# Provided passage
Highlights & Insights¶
- The major contribution is defining document OCR objectives with "engineering realism." While many benchmarks end at Markdown, research workflows require files accepted by LaTeX compilers that maintain citation semantics.
- Using unit tests for RLVR rewards is natural. LaTeX is among the few generation tasks where syntax, citations, tables, and formulas can be automatically verified, removing dependence on fragile preference models.
- Handling float placement during data construction is vital. The mismatch between float positions in source vs. PDF is a fundamental LaTeX trait; failing to resolve this introduces noise into page-to-LaTeX supervision.
- The evaluation dimensions are transferable to other "executable document/code generation" tasks, such as notebook OCR, HTML/CSS restoration, and CAD script reconstruction.
Limitations & Future Work¶
- The paper focuses on page-level reconstruction. Real LaTeX projects involve cross-page structures, global macros, shared bibliographies, and long-distance references, which single-page concatenation cannot fully guarantee.
- CSR is crucial for usability but is sensitive to compilation environments, missing packages, and preamble strategies. Custom templates further complicate the task.
- Data largely comes from arXiv; coverage for non-English papers, complex templates, handwritten annotations, and low-quality scans needs expansion.
- RLVR rewards utilize pass/fail tests, which are sparse. Future work could incorporate differentiable rendering similarity and compiler log localization for finer-grained rewards.

# Activity list
1. Decide whether each statement agrees with the notes on LaTeX document OCR, answering yes or no and quoting the words that decide it: (a) Many benchmarks stop at Markdown output. (b) The RLVR rewards depend on preference models. (c) Most of the data comes from arXiv.
2. Answer from the notes on LaTeX document OCR: (a) To which other tasks could the evaluation dimensions transfer?
(b) What three things is CSR sensitive to?
(c) What level of reconstruction does the paper focus on?

# Entries shown
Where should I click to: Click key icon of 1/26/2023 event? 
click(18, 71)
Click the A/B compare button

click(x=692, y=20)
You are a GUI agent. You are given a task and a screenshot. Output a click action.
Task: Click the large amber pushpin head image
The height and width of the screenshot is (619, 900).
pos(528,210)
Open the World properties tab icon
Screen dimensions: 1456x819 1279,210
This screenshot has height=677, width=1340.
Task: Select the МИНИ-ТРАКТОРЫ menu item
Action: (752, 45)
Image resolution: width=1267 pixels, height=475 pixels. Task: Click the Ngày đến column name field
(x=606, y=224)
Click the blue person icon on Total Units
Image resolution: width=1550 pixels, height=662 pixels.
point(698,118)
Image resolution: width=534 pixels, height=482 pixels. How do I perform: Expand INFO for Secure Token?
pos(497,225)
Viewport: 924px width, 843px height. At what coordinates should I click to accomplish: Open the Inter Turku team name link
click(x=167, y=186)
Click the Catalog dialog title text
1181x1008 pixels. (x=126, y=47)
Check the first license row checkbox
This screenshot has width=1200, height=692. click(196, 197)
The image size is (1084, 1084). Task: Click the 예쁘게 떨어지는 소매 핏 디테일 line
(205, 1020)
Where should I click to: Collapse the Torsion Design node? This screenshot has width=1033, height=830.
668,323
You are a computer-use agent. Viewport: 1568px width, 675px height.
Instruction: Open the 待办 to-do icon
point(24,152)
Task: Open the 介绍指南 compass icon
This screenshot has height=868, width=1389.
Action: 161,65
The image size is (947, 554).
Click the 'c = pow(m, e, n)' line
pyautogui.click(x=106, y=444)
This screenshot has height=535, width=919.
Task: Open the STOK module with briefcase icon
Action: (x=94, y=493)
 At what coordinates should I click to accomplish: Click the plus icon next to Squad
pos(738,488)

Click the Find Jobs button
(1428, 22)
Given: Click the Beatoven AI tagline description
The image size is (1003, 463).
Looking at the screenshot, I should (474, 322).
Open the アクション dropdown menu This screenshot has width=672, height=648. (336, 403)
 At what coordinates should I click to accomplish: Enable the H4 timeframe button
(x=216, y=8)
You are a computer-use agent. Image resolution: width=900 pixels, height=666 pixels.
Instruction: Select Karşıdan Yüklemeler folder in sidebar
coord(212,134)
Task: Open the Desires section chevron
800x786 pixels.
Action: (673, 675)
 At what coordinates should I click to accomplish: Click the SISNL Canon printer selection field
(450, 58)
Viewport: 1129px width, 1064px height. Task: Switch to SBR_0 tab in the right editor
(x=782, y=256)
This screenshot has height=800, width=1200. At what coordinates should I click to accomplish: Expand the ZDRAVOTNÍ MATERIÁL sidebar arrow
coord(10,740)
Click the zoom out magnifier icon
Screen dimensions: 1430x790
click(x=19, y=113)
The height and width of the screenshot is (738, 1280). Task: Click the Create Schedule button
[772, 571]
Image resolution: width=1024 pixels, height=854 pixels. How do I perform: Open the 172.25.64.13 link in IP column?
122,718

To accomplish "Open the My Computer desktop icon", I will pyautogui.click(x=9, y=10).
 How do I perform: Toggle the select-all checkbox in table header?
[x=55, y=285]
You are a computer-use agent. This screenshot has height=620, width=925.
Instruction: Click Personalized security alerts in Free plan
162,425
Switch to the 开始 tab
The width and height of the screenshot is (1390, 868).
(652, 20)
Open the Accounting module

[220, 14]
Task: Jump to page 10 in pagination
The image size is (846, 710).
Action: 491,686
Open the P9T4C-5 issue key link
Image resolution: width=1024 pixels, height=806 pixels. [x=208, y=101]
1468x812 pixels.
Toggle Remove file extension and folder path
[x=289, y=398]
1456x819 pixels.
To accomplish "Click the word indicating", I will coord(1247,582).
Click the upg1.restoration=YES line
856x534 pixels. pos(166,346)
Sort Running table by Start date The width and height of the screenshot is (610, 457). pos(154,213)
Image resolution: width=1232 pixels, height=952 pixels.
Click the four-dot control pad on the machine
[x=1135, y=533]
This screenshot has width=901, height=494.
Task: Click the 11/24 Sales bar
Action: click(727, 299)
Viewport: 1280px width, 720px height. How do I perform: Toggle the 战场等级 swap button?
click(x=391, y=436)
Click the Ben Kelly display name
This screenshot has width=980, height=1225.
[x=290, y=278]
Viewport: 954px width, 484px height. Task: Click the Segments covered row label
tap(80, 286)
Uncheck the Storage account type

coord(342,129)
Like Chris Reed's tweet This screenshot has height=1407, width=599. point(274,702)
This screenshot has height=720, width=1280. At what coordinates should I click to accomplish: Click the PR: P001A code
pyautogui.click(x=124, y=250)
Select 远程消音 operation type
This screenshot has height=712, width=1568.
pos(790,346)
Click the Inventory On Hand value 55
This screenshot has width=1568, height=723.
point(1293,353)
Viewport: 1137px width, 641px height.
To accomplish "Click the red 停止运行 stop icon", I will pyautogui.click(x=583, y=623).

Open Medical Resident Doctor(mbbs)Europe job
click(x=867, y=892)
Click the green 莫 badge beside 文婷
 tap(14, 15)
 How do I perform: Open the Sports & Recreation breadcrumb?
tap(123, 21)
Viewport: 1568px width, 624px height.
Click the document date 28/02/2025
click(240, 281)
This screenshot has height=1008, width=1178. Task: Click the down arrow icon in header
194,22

# Completed exercise
1.
(a) Yes: "many benchmarks end at Markdown"
(b) No: "removing dependence on fragile preference models"
(c) Yes: "Data largely comes from arXiv"

2.
(a) Notebook OCR, HTML/CSS restoration, and CAD script reconstruction.
(b) Compilation environments, missing packages, and preamble strategies.
(c) Page-level reconstruction.